Aşağıdakileri tamamlayın =>
A) Bedevi öyküsüne göre çöldeki Bedevi devesini neye bağlıyor?
B) Bedevi öyküsünde "Sonra yine heybelerden" diye başlayan paragrafı, ana bilgilerini koruyarak daha kısa biçimde yeniden yazın.

Metin bölümü =>

İngiliz gazeteci,
Sina dağında karşılaştığı bir Bedevi'ye sorar:
"Sence lider
kimdir?"
Bedevi: "Bir
tanım yapmak yerine, Bir öykü ile sorunuza cevap verebilir miyim?" der.
Gazeteci:
"Elbette,
anlat öykünü" diye yanıtlar.
Bedevi anlatır.
Benim gibi bir
Bedevi, Devesinin üstünde ve kızgın güneşin altında, Sina Çölünde yol
almaktadır.
Birden ufuk
çizgisi kararır, Gökyüzünde nadiren tek tük görülen kuşlar, Bu kez toplu halde,
Karanlığın aksi istikametine doğru, Telaşla kanat çırpmaktadır. Çölün mutlak
sessizliği, daha da yoğunlaşır sanki.
Deneyimli Bedevi;
bu alametlerin, Şiddetli bir kum fırtınasının habercisi olduğunu hemen anlar.
Devesini çökertir, üstünden iner. Heybeden aldığı sağlam bir kazığı, Kızgın
kumlara çakar ve devesini sıkıca bu kazığa bağlar.
Sonra yine
heybelerden, Katlanmış parçalar halinde çıkardığı küçük çadırını alelacele
kurup, İçine girer ve kapı örtüsünü her iliğinden düğümler. Son düğümü henüz
atmıştır ki; Fırtına bulundukları bölgeye ulaşır.
Küçük çadır
havalanacakmış gibi sallanmakta, Rüzgârın oluşturduğu kum sağanağı, Neredeyse
delip geçecek bir hızda, çadır yüzeyine çarpmaktadır.

Toplanan veriler =>
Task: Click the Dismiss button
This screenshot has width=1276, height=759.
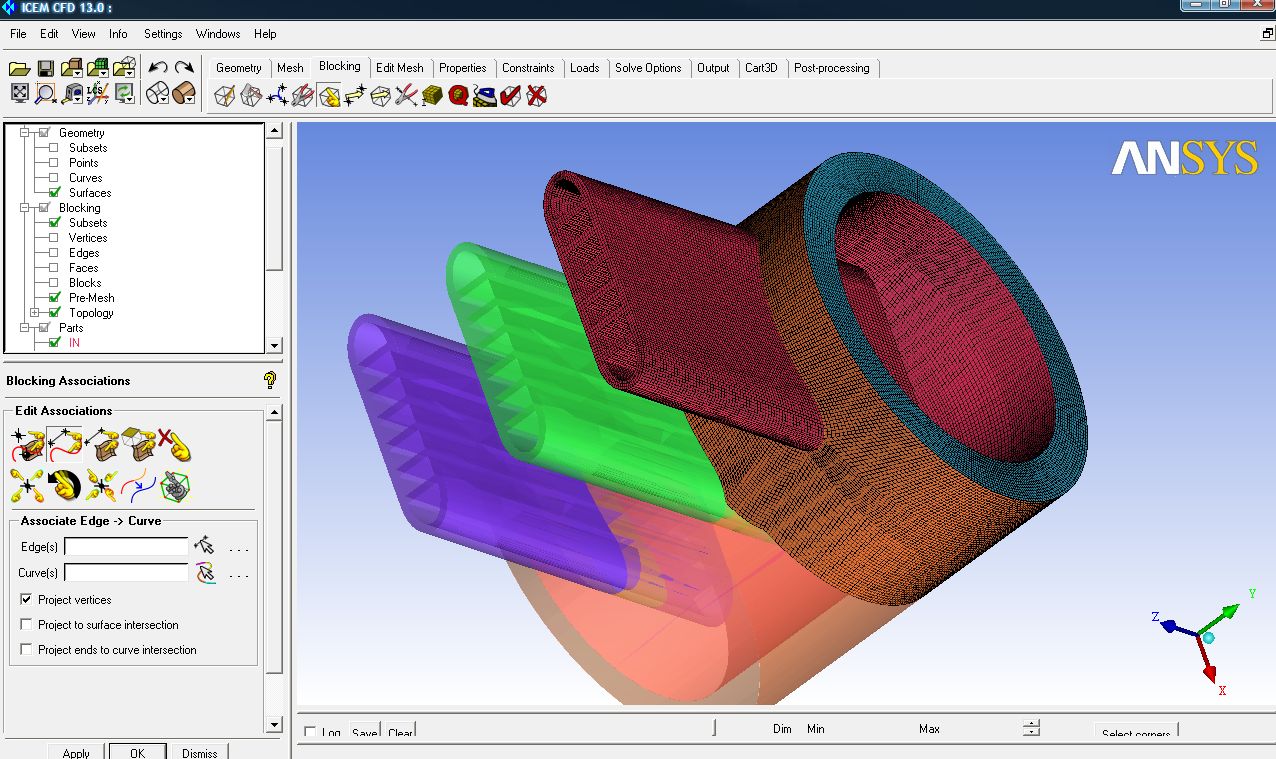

Çözüm listesi =>
A) Kızgın kumlara çaktığı sağlam bir kazığa bağlıyor.

B) Bedevi, heybelerden çıkardığı katlanmış küçük çadırı aceleyle kurar, içine girip kapı örtüsünü bütün iliklerinden düğümler. Son düğümü atar atmaz fırtına oraya ulaşır.